A link between a positive environment and a better outcome for cancer patients has long been inferred, but it has been difficult to prove in the absence of concrete molecular pathways to underpin such an effect. A paper recently published in Cell may go some way to addressing this, as it found that mice living in an enriched environment (EE) are more resistant to tumour growth through a pathway involving brain-derived neurotrophic factor (BDNF), leptin and adiponectin.

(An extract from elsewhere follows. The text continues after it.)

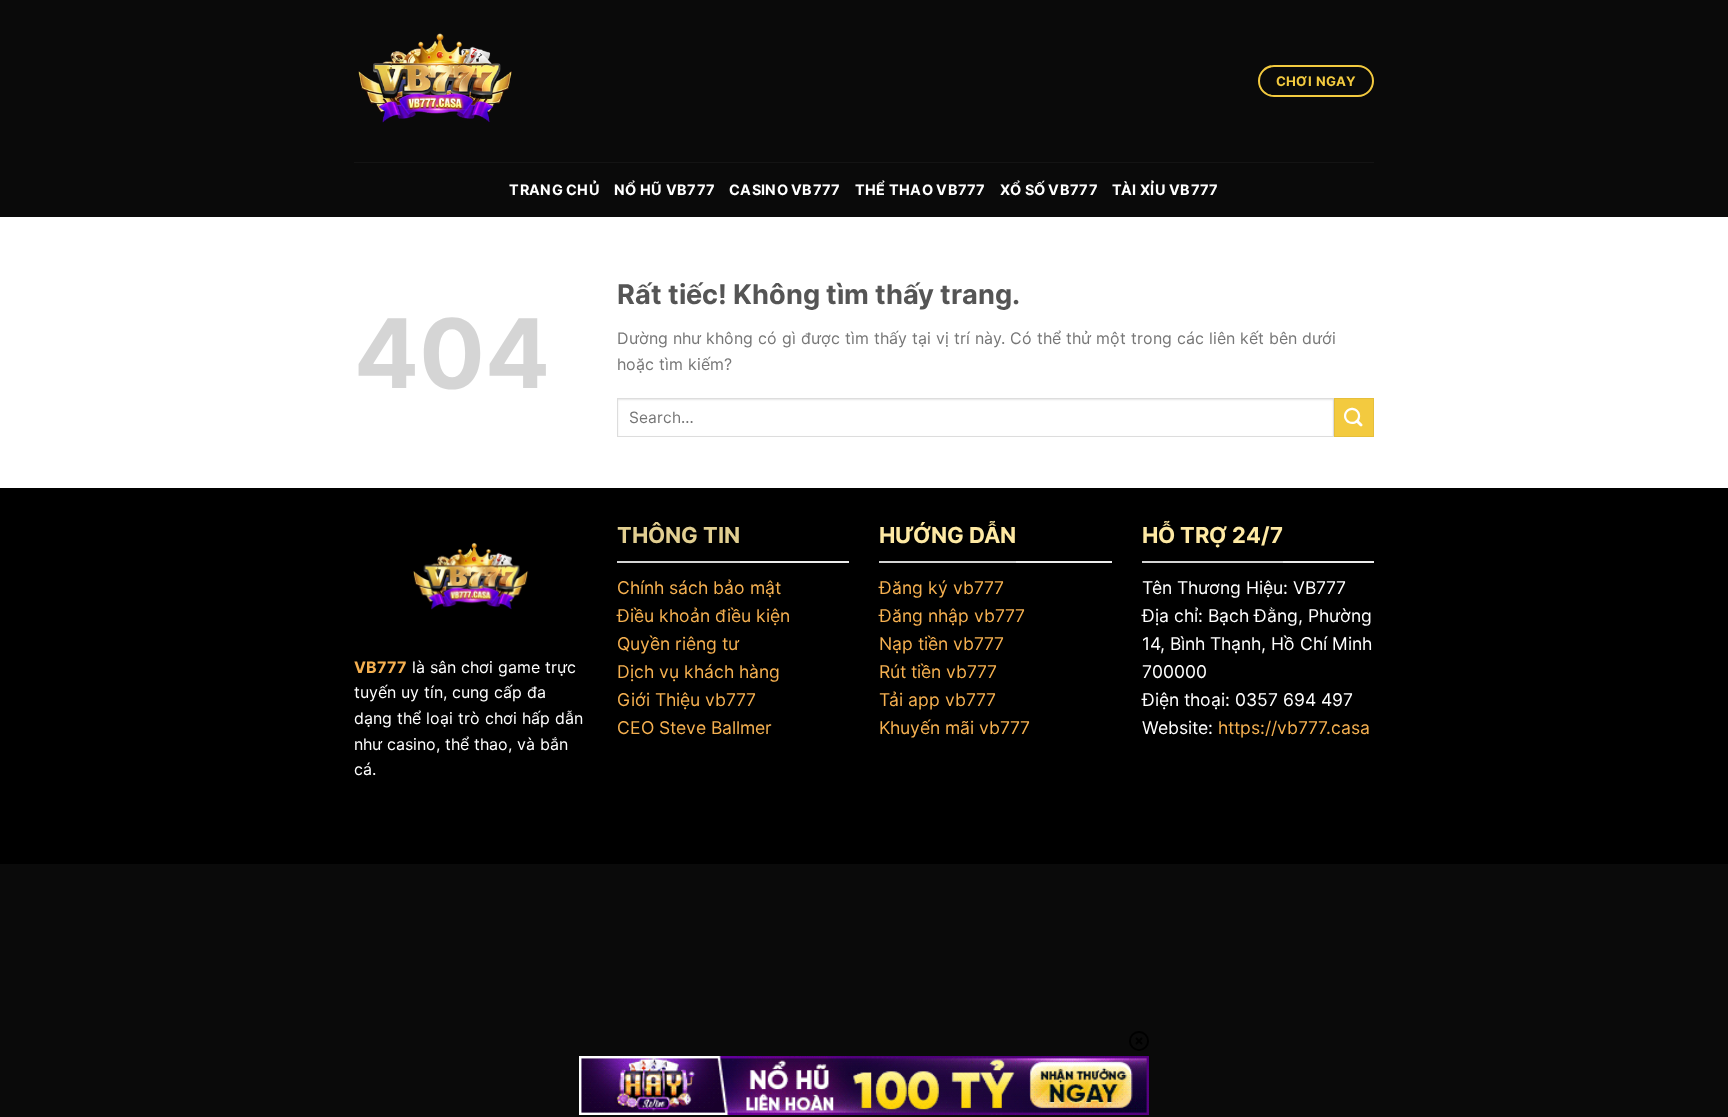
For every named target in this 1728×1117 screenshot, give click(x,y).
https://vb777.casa (1294, 727)
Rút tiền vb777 (938, 671)
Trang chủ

An EE for mice consists of complex housing that contains sensory, cognitive, motor and social stimulation, as opposed to a standard cage. Lei Cao and colleagues found that the growth rate of transplanted malignant melanoma cells in mice housed in an EE was significantly reduced compared with mice housed in standard (control) conditions. Mice in an EE weighed less than control mice despite identical diets, prompting the authors to examine systemic metabolic changes. Levels of insulin-like growth factor 1 and leptin were reduced in mice housed in EE cages, and serum from these mice reduced the growth of melanoma cells in vitro. Increased levels of both of these factors have been associated with an increased risk of cancer development and progression, as they can stimulate the growth of cancer cells. Conversely, levels of adiponectin were increased.

Leptin is a hormone that relays information back to the hypothalamus, which is involved in regulating energy balance along with the production of neuroendocrine factors and the regulation of the immune system through the hypothalamic–pituitary–adrenal axis. Expression of BDNF by the hypothalamus was increased early on when mice were placed in an EE. Overexpression of BDNF through the infection of mice with viruses expressing this gene had a similar effect on melanoma growth to housing mice in an EE. In addition, the effect of an EE on melanoma growth was lost in mice in which Bdnf levels were reduced through microRNA-mediated knock down or Bdnf heterozygosity.

How does BDNF influence the levels of leptin and adiponectin? Both leptin and adiponectin are predominantly synthesized by white adipose tissue, and suppression of leptin expression is thought to be influenced by the baseline activity of the sympathetic nervous system affecting the expression of β-adrenergic receptors (β-ARs). The expression of β-ARs and one of their ligands, noradrenaline, was increased in white adipose tissue from mice housed in EE cages. Use of a β-blocker prevented the EE-mediated changes in leptin and adiponectin levels as well as the reduced growth of the transplanted melanoma cells. Moreover, leptin-deficient (ob/ob) mice did not show reduced melanoma growth when housed in an EE.

These results were not restricted to melanoma; injection of mice with colon cancer cells, or transgenic mice that spontaneously develop colon cancer (ApcMin/+ mice), had reduced tumour burden in an EE compared with mice housed in control conditions. Moreover, exposure of mice with established tumours to an EE led to prolonged survival.

Overall, these data indicate that exposure to an EE induces increased expression of BDNF in the hypothalamus, which induces activation of the sympathetic nervous system resulting in the production of noradrenaline and increased expression of β-ARs in white adipose tissue, which suppresses leptin and increases adiponectin levels. This, combined with an increase in the immune response in mice housed in an EE, suggests that exposure to 'positive stress' reduces the growth of tumours in mice.